Sinn dieser Vermerke ist es, allen Betroffenen bei einem für den Bürger positiven Ausgang eines solchen Musterverfahrens (wie bei der besagten Pendlerpauschale) eine entsprechende Änderungsmöglichkeit einzuräumen. Sonst könnten – und müssten – alle betroffenen BürgerInnen gegen ihre Bescheide Einspruch einlegen und auf diese Verfahren hinweisen. Im Zweifel bedeutet der Vorläufigkeitsvermerk: bei gutem Ausgang profitieren Sie!

Aktueller Fall: Formulierung der Vorläufigkeitsvermerke selbst

In den letzten Monaten haben wir gegen sämtliche Steuerbescheide Einspruch eingelegt, weil wir für alle MandantInnen die Chance auf den positiven Ausgang eines Musterverfahrens, das sich mit der Formulierung dieser Vorläufigkeitsvermerke selbst beschäftigt, wahren wollten. Bereits Ende 2007 hat nämlich das Niedersächsische Finanzgericht festgestellt, dass die Formulierung der Vorläufigkeitsvermerke für den Laien nicht ausreichend verständlich und deshalb insgesamt nichtig sei. Auch seien bestimmte Lösungsmöglichkeiten vom Umfang der Vorläufigkeitsvermerke nicht erfasst; somit böten die Formulierungen gar keinen ausreichenden Rechtsschutz für den Bürger. Unter Fachleuten wird dieses Problem gerne auch als "Vorläufigkeits-Falle" bezeichnet. Das betroffene Finanzamt hat natürlich gegen das Urteil Revision beim Bundesfinanzhof erhoben, über die bis heute noch nicht entschieden worden ist.

Schnell muss man sein …

Unmittelbar seit Bekanntwerden dieser Entscheidung in der Fachliteratur im August 2008 haben wir für sämtliche Kunden Einspruch gegen alle Steuerbescheide erhoben, die solche miss- und unvollständig formulierten Vorläufigkeitsvermerke enthielten.
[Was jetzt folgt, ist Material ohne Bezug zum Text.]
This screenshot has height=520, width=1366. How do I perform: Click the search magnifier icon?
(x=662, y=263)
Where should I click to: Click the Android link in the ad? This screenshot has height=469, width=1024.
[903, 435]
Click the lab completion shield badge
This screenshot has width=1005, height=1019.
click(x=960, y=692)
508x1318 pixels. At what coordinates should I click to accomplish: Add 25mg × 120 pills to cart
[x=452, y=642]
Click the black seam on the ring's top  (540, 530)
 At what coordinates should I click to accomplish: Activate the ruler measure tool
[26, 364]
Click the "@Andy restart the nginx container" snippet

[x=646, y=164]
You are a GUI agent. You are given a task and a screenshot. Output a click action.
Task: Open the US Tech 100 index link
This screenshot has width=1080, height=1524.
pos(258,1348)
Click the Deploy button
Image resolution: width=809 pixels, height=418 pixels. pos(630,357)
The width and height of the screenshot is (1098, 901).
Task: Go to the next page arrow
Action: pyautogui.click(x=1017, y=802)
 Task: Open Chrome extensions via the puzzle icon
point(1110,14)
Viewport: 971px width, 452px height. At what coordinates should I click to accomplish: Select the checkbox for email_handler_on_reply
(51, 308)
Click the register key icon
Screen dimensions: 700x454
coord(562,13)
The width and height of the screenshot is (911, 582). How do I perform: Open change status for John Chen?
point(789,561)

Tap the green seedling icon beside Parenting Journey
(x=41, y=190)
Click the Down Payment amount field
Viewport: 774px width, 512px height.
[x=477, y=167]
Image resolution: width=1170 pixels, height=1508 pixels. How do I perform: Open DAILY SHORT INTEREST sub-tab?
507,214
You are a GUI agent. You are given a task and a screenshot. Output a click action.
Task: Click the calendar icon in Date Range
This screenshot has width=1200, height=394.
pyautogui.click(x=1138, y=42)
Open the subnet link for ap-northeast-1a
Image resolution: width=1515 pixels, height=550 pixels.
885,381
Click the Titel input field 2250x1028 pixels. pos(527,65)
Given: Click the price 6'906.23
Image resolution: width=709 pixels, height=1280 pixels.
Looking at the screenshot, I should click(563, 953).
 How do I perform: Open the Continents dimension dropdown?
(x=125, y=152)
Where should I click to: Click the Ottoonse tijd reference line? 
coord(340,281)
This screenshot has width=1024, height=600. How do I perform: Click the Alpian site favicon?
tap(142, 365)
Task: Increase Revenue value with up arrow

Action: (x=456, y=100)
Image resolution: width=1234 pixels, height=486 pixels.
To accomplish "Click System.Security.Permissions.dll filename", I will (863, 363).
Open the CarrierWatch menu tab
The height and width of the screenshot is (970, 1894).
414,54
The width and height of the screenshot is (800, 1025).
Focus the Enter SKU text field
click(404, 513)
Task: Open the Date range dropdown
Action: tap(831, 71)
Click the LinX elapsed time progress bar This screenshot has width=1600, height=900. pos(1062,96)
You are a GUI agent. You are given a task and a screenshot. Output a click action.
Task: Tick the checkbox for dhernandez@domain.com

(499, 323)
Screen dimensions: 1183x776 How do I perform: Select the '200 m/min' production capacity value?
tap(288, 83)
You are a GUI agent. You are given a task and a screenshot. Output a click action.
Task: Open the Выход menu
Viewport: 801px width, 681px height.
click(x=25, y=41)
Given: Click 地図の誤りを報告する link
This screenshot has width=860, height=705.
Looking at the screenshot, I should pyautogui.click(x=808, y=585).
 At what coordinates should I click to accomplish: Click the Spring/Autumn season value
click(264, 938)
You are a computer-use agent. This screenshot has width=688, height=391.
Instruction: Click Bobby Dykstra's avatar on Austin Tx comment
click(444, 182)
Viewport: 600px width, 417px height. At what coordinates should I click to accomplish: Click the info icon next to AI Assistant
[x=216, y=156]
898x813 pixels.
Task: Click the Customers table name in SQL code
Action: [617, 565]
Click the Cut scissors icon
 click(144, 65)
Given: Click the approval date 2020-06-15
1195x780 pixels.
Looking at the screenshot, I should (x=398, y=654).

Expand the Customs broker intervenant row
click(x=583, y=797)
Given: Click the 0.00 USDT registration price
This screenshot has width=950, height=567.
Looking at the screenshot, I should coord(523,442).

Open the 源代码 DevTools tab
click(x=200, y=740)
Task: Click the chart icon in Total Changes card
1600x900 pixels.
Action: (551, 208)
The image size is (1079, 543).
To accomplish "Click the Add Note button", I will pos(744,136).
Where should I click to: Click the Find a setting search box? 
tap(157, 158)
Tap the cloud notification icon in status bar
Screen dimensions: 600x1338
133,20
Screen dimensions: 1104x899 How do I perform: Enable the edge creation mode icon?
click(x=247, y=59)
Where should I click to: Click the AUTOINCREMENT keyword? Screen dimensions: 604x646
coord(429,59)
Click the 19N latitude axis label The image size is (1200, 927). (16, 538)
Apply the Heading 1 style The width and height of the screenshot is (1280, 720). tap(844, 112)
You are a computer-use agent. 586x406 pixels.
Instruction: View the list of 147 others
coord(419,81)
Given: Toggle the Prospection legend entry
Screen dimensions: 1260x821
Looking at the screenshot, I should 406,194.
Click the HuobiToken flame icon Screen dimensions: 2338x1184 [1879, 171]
Normalerweise sollte die Finanzverwaltung in solchen Einspruchverfahren, die auf ein laufendes Verfahren vor dem Bundesfinanzhof verweisen, ein “Ruhen des Verfahrens” – die Fachleute sprechen von der sog. Zwangsruhe – einräumen, damit weder Verwaltung noch Bürger hier unnötig Zeit und Geld vertun müssen. Das jedenfalls war Sinn und Zweck dieser Regelung und hatte der Gesetzgeber auch im Sinn. Nicht so allerdings die sächsische Finanzverwaltung: einige Chemnitzer Finanzämter haben sich über diese Zwangsruhe hinweggesetzt und teilweise sogar Einspruchsentscheidungen verschickt, gegen die dann nur noch eine Klage beim Finanzgericht möglich ist.

Das tun wir für Sie

Was also tun? Wir haben Anfang Februar 2009 zwei Musterverfahren beim Sächsischen Finanzgericht eröffnet; in einem Eilverfahren (vor Einspruchsentscheidung) versuchen wir, diese Zwangsruhe auch gerichtlich durchzusetzen und das Finanzamt anweisen zu lassen. In einem regulären Verfahren (nach Einspruchsentscheidung) streiten wir uns um den Umfang der Vorläufigkeitsvermerke selbst und machen uns die Argumentation des Niedersächsischen Finanzgerichtes zu eigen.

Unser Erfolg

Inzwischen hat der Bundesfinanzminister durch den Erlass vom 1. April 2009 alle seine Schäflein angewiesen, die Vorläufigkeitsvermerke generell ausführlicher und umfassender zu formulieren. Damit haben wir mit unserem “organisierten Widerstand” schlussendlich erreicht, dass die Verweigerungshaltung insbesondere der sächsischen Finanzämter per ordre de mufti beendet wurde.

Unser Fazit

Wieder einmal hat sich gezeigt, dass der Bürger seine rechtsstaatlichen Möglichkeiten oftmals ausschöpfen muss, um eine gute Rechtsposition zu erlangen. Aber: es lohnt sich!